Tampere Glass Pavillion / ALA Architects

Tampere Glass Pavillion / ALA Architects
© Courtesy of ALA Architects

ALA Architects has proposed to plant a Magnolia tree for Tampere. An intelligent glass dome will provide this tree with a more southern climate, complete with ventilation, shading and lighting. The air exhaust of the parking garage will provide additional heating during the cold, dark months. This dome will have its own microclimate fine-tuned using the technical abilities provided by its glazed surface. The Magnolia will be nurtured to burst into a magnificent bright pink blossom by the first of May annually. Its strong perfumed scent will fill the pavilion, on some spring days the scent might even flow down to the parking garage.

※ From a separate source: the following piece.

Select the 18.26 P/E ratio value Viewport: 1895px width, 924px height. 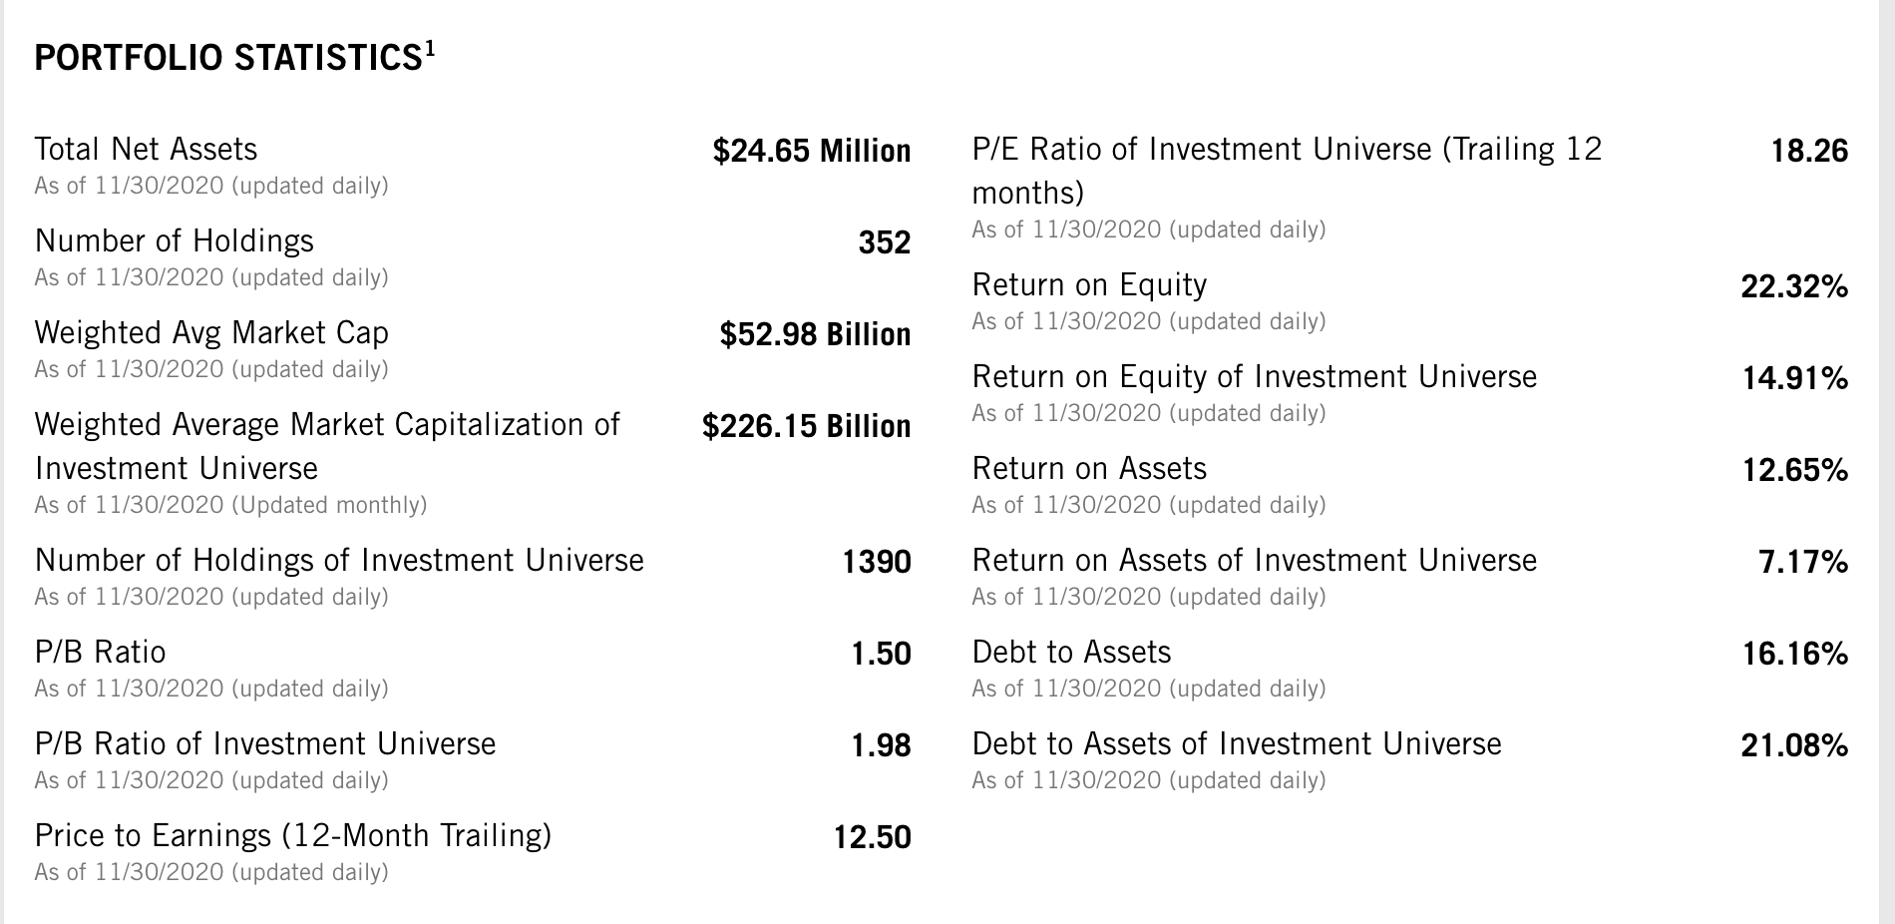coord(1809,152)
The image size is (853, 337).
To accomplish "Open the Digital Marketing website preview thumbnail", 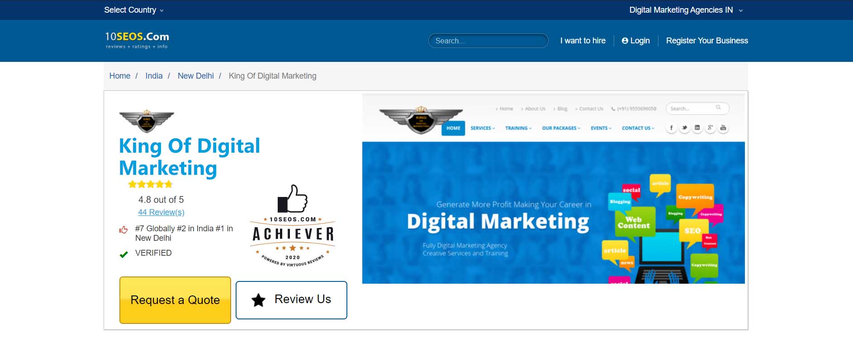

Architecturally, the project uses the most obvious and simple qualities of glass. Transparency is used for giving the Magnolia tree sunlight, reflections dissolve the dome into the surrounding foliage and refractions magnify the bright pink blossoms of the Magnolia onto the full undulating dome. These spherically extruded surfaces create a variety of illusions, whilst relating to the traditions of sand, soda and chalk melted down and blown into fantastic shapes.

The pavilion houses an information kiosk as suggested by the organizer of the competition. There will be a large LED screen on the concrete wall of the staircase structure displaying necessary information.

© Courtesy of ALA Architects

The glass is melted into shape by gravitation. The flat pane is placed on a simple triangular frame and melted into its distinctive spherical, double curved shape. Each pane has a maximum dimension of 2600mm to fit into an autoclave for laminating. Chemical hardening is not considered necessary for public safety here. The structural steel frame is a domed form consisting of straight t-shaped profiles which are braced through the tree with steel wires. This bracing allows for a much thinner steel structure overall.


Many of the triangular units have distinctive functions. Six of the glass units at the top of the dome open up to let hot air ventilate out. Some of the higher units will have integrated LED lights to provide the tree with additional lighting to shorten the long winter nights. The most southern units of the top of the dome can have electrochromic switchable coating for additional shading if necessary. Four panes on the south eastern side of the pavilion will have steel grilles in place of the glazing creating the 20 square meter exhaust air vent. The thickness of the glass should be adjusted to allow for melting the snow with the heat provided by the heat exchange system of the garage exhaust air, but still have sufficient thickness to create the climate a Magnolia tree needs. A sprinkler system will be planted into the soil for watering the tree with an appropriate mist.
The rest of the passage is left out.